**PROBLEM DESCRIPTION**.
Every line from the start of the listing below through the line that contains "Switch chart to 1Y range" is to be reproduced word for word.

*** Block opens ***

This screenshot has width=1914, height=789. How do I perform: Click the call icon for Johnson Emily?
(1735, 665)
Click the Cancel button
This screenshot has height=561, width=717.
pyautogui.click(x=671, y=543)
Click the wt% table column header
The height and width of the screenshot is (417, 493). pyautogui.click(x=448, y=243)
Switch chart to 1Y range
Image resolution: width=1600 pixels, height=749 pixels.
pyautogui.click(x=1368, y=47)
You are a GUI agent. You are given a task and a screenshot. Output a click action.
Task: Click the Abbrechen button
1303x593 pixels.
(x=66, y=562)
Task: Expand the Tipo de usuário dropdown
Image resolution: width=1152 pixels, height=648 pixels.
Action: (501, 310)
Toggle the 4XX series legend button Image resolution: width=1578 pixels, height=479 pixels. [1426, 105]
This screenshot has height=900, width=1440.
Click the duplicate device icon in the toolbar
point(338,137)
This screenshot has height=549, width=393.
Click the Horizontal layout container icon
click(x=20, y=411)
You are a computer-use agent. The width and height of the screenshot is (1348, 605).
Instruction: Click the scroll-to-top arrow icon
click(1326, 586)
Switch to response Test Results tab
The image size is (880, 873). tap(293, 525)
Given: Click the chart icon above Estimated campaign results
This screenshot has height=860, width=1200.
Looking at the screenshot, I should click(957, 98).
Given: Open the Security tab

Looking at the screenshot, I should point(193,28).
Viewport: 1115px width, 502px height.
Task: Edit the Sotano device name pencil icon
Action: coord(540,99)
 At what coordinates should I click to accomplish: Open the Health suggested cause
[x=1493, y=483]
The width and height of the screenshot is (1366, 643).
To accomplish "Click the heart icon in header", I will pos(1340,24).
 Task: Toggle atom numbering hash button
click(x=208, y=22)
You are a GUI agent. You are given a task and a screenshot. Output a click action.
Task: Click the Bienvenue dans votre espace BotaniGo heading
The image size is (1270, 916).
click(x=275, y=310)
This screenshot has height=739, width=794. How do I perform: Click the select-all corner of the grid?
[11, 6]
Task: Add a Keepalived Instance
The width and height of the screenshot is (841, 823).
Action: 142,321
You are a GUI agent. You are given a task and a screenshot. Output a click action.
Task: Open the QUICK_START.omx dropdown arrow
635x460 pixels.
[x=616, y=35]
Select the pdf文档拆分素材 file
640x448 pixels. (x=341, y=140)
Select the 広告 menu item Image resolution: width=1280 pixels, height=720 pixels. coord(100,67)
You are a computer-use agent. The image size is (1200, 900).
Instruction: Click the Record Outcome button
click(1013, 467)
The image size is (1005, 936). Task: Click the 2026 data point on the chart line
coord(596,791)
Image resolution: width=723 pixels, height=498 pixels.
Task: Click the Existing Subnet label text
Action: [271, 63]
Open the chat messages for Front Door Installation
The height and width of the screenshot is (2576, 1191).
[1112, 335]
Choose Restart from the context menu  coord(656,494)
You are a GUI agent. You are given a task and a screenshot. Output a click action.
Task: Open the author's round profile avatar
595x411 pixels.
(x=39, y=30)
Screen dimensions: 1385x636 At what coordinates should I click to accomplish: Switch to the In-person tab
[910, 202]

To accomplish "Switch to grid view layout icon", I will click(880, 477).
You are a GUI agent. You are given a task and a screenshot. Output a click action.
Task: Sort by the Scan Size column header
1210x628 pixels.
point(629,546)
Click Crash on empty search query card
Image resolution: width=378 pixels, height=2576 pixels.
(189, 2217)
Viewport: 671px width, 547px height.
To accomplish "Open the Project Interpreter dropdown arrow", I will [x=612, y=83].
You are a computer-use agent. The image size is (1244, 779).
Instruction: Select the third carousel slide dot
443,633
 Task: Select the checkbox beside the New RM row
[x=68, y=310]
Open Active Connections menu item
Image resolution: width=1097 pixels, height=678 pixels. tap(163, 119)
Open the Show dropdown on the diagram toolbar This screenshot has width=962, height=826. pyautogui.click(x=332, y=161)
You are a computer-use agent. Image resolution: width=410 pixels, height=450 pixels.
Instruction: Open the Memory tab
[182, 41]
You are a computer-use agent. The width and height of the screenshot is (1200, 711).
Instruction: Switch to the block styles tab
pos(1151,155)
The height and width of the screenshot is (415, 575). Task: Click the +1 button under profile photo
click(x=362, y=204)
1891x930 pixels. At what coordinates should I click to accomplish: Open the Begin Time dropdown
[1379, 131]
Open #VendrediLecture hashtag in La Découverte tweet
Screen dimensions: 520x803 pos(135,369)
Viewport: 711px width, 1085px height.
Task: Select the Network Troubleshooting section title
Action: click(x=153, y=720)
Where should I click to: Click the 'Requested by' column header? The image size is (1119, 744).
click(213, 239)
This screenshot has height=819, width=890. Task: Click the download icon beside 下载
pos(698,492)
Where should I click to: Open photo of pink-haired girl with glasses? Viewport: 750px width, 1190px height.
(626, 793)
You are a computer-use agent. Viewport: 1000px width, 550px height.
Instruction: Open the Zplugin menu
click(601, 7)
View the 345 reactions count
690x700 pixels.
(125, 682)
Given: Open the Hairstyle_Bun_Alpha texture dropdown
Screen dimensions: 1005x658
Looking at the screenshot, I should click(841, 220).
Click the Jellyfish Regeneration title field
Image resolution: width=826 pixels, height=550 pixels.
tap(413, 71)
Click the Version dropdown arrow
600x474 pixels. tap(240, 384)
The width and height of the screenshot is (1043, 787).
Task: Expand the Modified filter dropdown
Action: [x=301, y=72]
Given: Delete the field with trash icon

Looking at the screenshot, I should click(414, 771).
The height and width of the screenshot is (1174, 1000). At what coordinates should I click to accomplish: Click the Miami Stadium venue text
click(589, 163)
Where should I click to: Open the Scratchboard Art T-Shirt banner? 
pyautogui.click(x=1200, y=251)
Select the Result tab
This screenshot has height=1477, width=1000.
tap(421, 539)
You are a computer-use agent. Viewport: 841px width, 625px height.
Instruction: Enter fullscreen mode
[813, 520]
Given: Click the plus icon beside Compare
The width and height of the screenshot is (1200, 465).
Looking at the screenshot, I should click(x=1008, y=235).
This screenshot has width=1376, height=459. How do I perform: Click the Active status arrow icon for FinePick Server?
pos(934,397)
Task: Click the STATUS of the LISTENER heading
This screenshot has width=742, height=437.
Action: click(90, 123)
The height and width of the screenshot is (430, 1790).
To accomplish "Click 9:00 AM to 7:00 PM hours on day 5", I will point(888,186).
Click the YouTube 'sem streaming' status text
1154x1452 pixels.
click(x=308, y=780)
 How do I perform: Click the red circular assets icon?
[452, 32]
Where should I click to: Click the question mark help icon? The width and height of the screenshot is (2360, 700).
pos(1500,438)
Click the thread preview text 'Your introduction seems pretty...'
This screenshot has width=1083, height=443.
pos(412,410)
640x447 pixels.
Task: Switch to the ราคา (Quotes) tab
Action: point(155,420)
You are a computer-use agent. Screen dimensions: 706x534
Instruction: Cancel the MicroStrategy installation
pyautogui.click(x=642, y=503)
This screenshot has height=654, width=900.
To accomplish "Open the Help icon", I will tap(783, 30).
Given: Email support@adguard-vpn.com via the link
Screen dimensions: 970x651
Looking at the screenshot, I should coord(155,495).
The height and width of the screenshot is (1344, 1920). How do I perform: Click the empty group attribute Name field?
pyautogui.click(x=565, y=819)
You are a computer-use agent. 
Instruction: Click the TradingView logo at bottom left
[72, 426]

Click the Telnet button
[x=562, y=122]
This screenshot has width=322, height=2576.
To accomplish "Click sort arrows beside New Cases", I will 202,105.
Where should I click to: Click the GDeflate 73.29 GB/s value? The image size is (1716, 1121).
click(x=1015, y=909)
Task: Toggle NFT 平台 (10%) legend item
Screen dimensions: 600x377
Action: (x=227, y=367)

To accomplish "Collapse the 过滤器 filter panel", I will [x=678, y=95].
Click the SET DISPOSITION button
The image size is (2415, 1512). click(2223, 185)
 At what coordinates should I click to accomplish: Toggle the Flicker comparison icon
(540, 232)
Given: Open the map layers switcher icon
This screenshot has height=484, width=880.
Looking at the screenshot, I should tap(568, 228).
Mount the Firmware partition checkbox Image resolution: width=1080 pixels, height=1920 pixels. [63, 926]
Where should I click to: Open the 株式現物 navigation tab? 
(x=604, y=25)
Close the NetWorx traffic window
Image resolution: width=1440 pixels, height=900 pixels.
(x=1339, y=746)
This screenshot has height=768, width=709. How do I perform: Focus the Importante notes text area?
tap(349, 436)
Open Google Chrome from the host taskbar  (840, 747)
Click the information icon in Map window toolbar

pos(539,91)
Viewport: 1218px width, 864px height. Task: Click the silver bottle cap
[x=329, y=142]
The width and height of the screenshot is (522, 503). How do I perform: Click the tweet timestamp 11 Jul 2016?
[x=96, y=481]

*** Block closes ***

**EXERCISE ANSWER**.
This screenshot has width=1914, height=789. How do I perform: Click the call icon for Johnson Emily?
(1735, 665)
Click the Cancel button
This screenshot has height=561, width=717.
pyautogui.click(x=671, y=543)
Click the wt% table column header
The height and width of the screenshot is (417, 493). pyautogui.click(x=448, y=243)
Switch chart to 1Y range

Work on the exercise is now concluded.